5.15.2011

This was a very busy, very interesting weekend. Without going into a lot of detail, my ex-husband told me that he had received some very crushing news regarding his academic career. As he laid it all out for me I had a brief moment of "oh, crap" followed by a flood of relief when I realized that his crushing news doesn't actually affect me. His crushing news affects him, and him alone. I do not take any pleasure in the fact that he has this problem to deal with, only in the fact that I don't have to deal with it. Now if you think that's petty, please keep in mind that it was his choice to divide our life paths, not mine. Don't get me wrong, I am absolutely thrilled with the way that my life has gone since we divorced, but I let that be his call.

Since that conversation I have thought about the different paths that we have each taken since we decided to divorce. I went back to school and will be graduating in less than a month with highest honors; I met and married a man who loves me for who I am; I have a beautiful home and have doubled the number of children I have to love; and to top it all off, I get to continue to be a stay at home mom after I graduate (which is what I want to do). I think that it's clear that I have been truly blessed.
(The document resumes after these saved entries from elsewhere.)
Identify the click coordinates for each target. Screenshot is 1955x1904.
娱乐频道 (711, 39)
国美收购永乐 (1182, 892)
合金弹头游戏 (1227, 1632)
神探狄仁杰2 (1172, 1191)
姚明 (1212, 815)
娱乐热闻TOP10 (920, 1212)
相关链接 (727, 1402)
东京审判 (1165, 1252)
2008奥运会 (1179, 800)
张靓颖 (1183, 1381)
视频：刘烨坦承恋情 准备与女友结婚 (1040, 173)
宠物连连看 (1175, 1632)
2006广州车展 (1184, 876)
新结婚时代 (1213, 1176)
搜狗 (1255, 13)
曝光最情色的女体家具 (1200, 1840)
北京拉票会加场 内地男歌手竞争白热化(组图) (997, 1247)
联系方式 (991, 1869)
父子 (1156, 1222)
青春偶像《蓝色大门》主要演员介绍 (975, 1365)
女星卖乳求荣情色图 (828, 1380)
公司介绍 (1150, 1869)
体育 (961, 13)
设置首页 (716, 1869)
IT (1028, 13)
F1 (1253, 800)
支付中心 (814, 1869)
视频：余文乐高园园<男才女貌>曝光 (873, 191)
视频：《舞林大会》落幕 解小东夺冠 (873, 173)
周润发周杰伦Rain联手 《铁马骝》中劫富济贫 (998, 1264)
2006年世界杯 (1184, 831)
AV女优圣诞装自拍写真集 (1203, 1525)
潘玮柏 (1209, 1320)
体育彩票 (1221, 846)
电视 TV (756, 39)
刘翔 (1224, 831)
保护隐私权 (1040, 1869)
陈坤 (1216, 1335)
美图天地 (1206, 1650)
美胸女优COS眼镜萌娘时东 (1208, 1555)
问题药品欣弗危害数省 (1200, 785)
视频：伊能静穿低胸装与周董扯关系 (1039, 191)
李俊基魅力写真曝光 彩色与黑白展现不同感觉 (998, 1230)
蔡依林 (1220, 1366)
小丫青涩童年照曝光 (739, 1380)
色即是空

I don't want to run my ex down so suffice it to say that his life has not taken a similar path. As I thought of all these things (including the ones about him I haven't shared) I kept having the chorus to a Garth Brooks song run through my mind...

She’s gonna make it
And he never will
He’s at the foot of the mountain
And she’s over that hill
He’s sinkin’ at sea
And her sails are filled
She’s gonna make it
And he never will

If you know this song, the lyrics to the verses don't apply, just the chorus. I don't wish bad things for my ex. In fact I wish that he would straighten out the multiple areas of his life that need straightening. But he has his agency and is choosing to exercise it in different ways than I have. There's really not any more to say than that.

4 comments:

Melanie said...

Oh...I feel sad for him but am VERY HAPPY FOR YOU that your life has turned out the way it has.

HIS loss. The big JERK! (he he he)

Sometimes we reap what we sow.

Andrea said...

Very diplomatic! I am glad you are doing so well!

MaryRuth said...

You're very kind. I think I'd so some bashing... haha!

Good things happen to good people. And that could apply the other way as well... not saying R isn't a good person... but obviously his life isn't working out like he hoped. Happy for you!!

Holly said...

I am clearly behind on reading blogs, and yes, you are doing great in life. But I can't get past the part where you know country songs. Or at least 1. Who are you and what have you done with my sister?!